HTTP specification says;

HTTP access authentication is described in "HTTP Authentication: Basic and Digest Access Authentication" [43]. If a request is authenticated and a realm specified, the same credentials SHOULD be valid for all other requests within this realm (assuming that the authentication scheme itself does not require otherwise, such as credentials that vary according to a challenge value or using synchronized clocks).

I don't really understand what this means, but here is my scenario is there anything against HTTP specs here? I use Java Rest service

  • Client sends username:password using HTTP Authorization header using HTTP Basic
  • Server sends back a token
  • Now client sends a custom authorization token instead of password for further requests still in the HTTP authorization header still using HTTP Basic username:token

Now this does not feel right since what I am really doing with the auth token is NOT an actual HTTP Basic authorization. Also usage of the very same header is inconsistent between requests.
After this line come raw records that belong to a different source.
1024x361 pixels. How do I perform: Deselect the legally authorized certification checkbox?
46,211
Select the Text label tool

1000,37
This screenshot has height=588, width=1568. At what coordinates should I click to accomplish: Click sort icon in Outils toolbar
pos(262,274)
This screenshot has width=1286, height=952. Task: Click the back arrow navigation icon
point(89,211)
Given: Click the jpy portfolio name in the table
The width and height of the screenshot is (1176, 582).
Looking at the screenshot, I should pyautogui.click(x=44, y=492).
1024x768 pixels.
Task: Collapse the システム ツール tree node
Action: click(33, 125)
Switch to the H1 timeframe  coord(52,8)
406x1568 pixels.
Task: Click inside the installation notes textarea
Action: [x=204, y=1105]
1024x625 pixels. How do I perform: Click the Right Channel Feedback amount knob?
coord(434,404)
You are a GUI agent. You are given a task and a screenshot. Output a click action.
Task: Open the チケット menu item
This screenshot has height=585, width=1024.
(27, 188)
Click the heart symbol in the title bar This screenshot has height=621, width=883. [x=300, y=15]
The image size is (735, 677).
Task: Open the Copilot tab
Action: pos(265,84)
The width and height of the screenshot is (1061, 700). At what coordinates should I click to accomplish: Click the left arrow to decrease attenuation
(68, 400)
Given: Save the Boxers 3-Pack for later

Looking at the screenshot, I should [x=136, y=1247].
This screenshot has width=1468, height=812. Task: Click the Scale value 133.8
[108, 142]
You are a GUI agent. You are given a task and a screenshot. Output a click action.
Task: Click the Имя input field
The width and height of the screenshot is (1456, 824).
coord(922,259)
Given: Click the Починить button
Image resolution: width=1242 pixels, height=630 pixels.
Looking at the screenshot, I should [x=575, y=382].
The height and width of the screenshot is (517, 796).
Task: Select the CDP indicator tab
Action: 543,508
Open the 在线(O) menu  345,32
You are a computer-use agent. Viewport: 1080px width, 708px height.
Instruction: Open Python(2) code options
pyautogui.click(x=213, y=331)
But on the other hand I do not want create yet another custom header for the token exchange. Because its hard to base64 encode them with test tools when you use a custom header. And still inconsistent headers between requests.

Note: these requests refers to different endpoints

What do you advice?

回答1:

If you do that, since you are using the same headers, aren't you going to need server side logic to differentiate when the login is the actual login, as opposed to your token? At the end of the day, HTTP Authorization is already a token (only a simple encoded version of the username/password string), so in all cases you are receiving a token, now you have to decode it, decide if it's one of your session tokens, or if it's a username/password, and therefore check against two sources of "good tokens".

I would advice against this, but not because you're breaking standards, it just feels convoluted.

Why do you need to change username/password to a token on the first place? Are you redirecting to an endpoint where you no longer require HTTP Basic Auth?